Tension in the Eastern Mediterranean has been on the rise over the past few years. Amid longstanding maritime disputes and the discovery of rich gas deposits, Turkey has been acting with increasing boldness. In a dynamic that resembles the one observed in the South China Sea, Ankara has claimed waters that the international community considers part of Greece and Cyprus by combining assertive rhetoric with controversial legal arguments and military maneuvers. In November 2019, Turkey signed a controversial deal with Libya’s UN-backed Government of National Accord (GNA) on the delimitations of the respective exclusive economic zones (EEZ), which attracted much criticism as it ignores the presence of Crete. In August 2020, Greece reached a similar agreement with Egypt, causing Turkey to protest as – according to its declarations – it violates its rights over the continental shelf.
Later in the same month, Ankara sent a seismic survey vessel named Oruç Reis alongside five warships in waters south of the Greek island of Kastellorizo, which are considered part of Greece’s EEZ, thus attracting condemnation from the international community.
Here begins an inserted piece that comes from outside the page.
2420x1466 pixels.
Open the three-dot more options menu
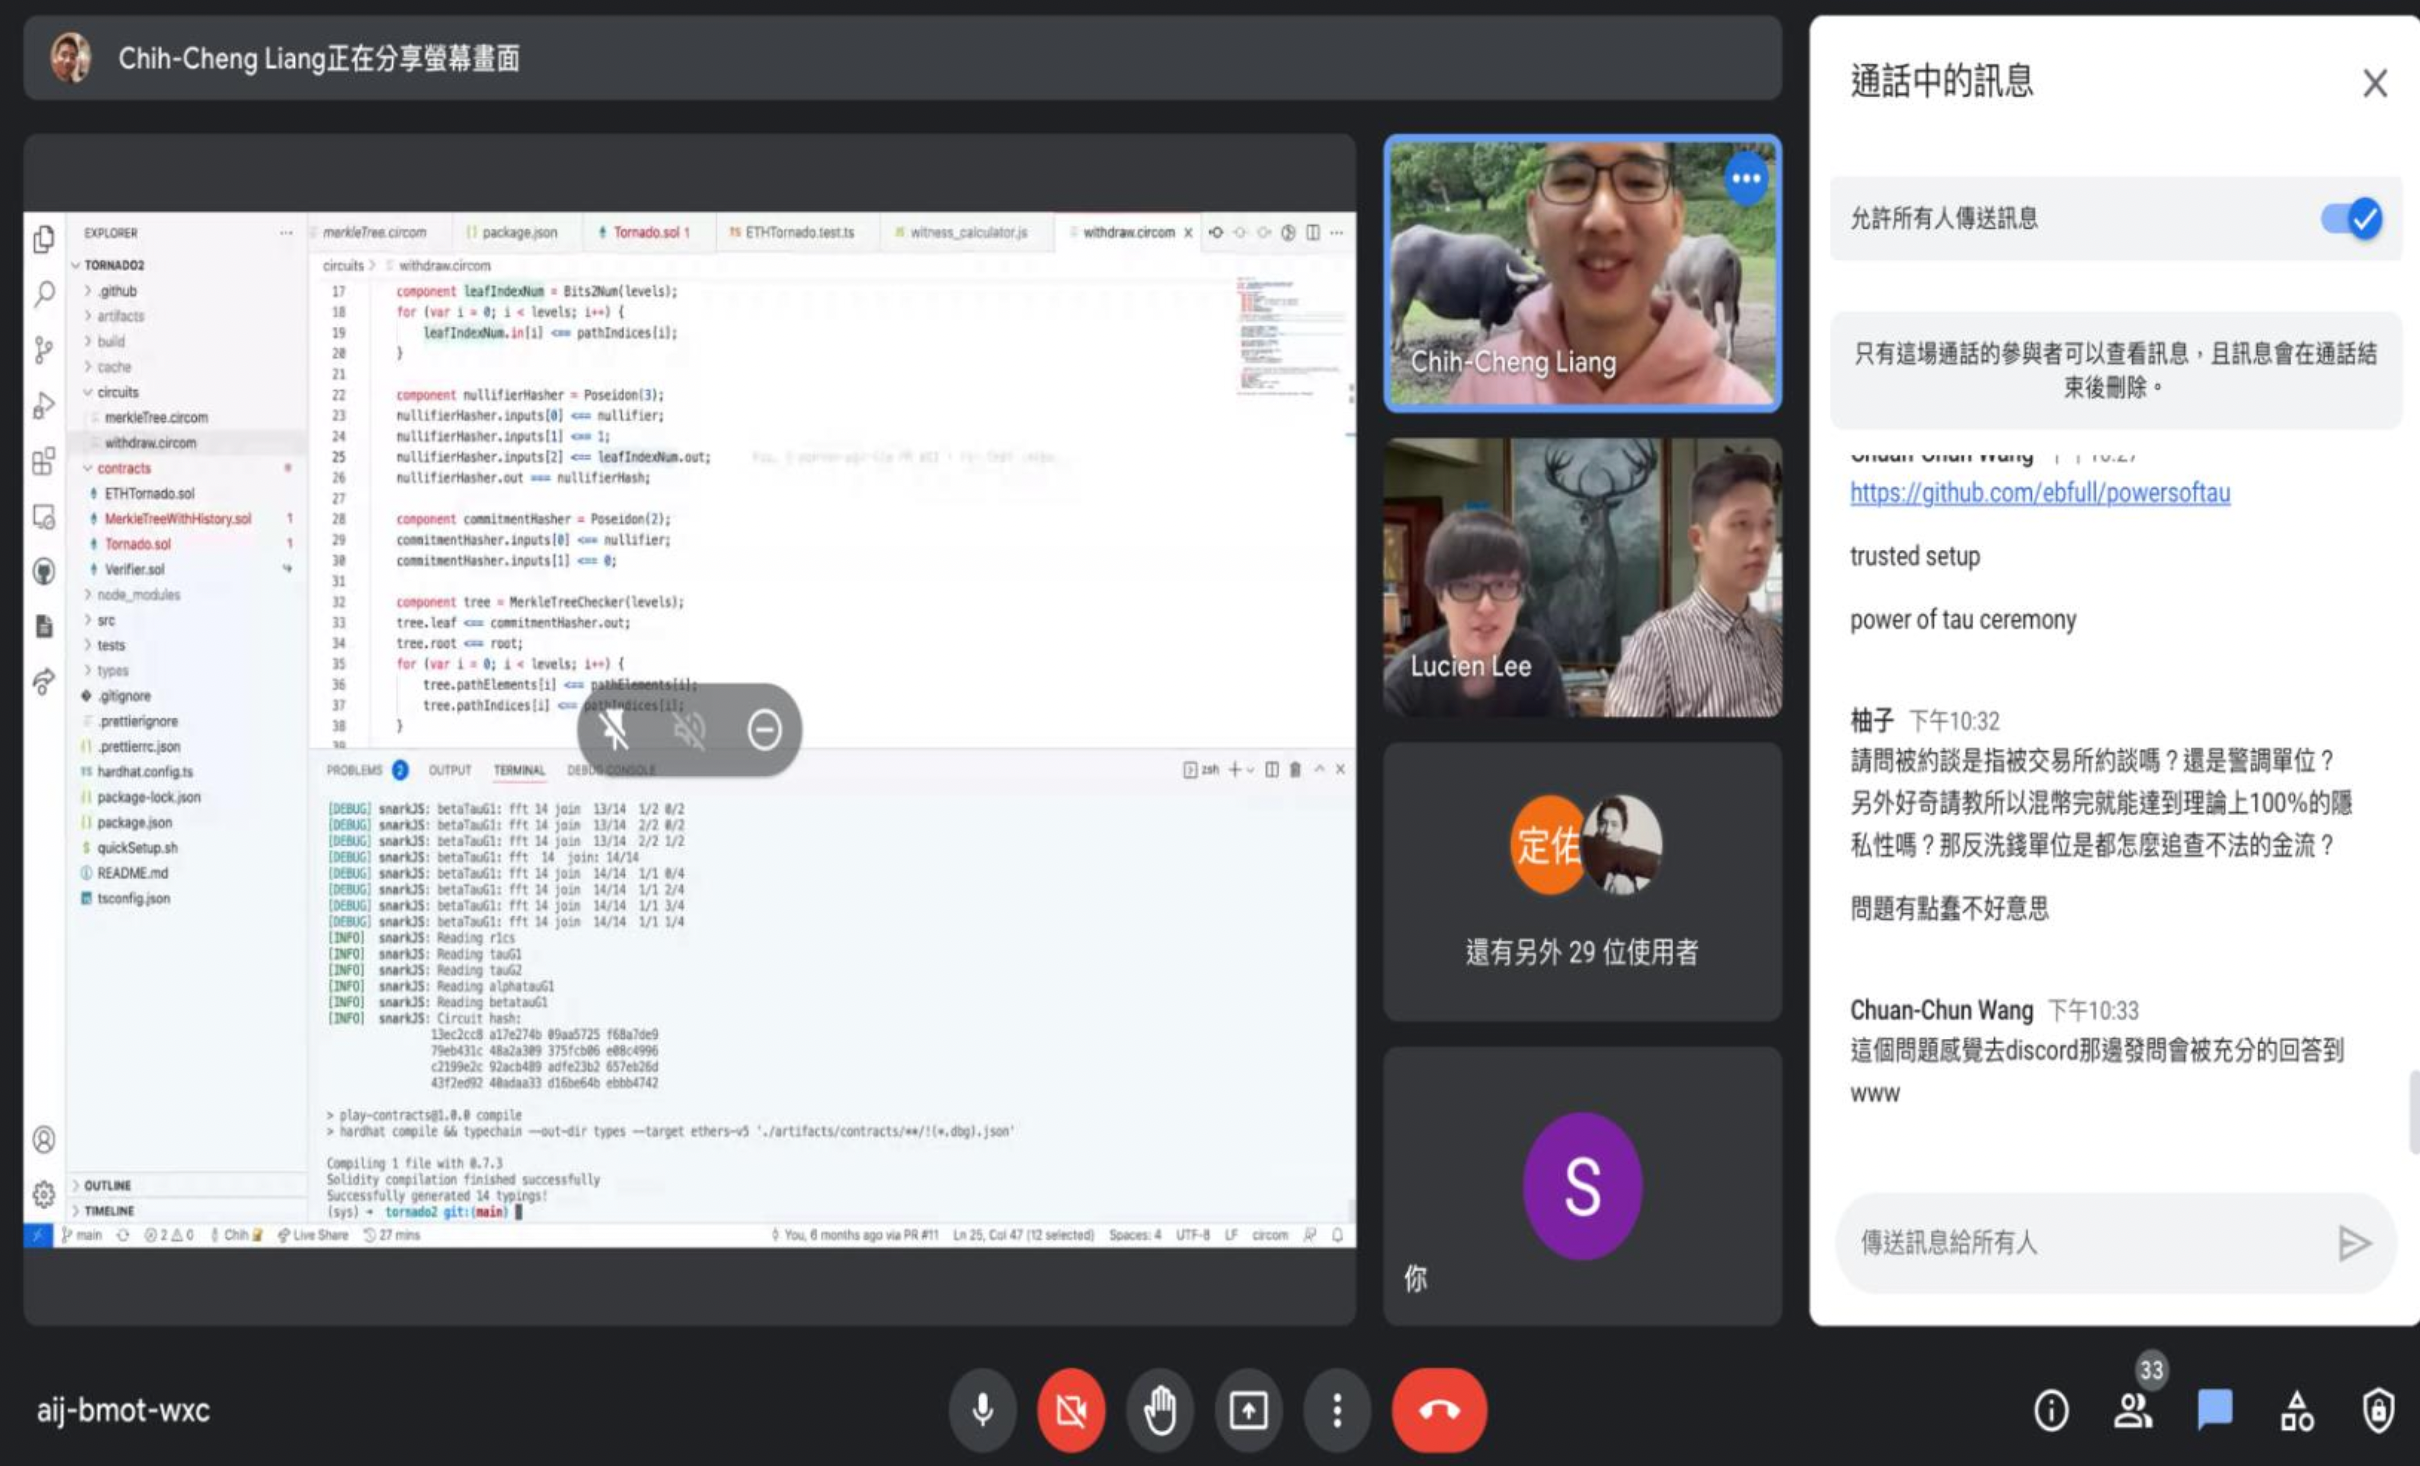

The Greek military followed the Turkish formation closely to monitor its movement, and at one point a Greek frigate collided with a Turkish one. At that point, France intervened by sending a warship to take part in joint maneuvers with the Greek Navy and by dispatching two Rafale fighters to Crete. The United Arab Emirates took similar measures by dispatching four F-16 jets to train with the Greek military in Crete.
The issue has become increasingly tense amid such military posturing, and the fact that it is intimately linked with other geopolitical hotspots in the Mediterranean makes the situation all the more volatile looking ahead.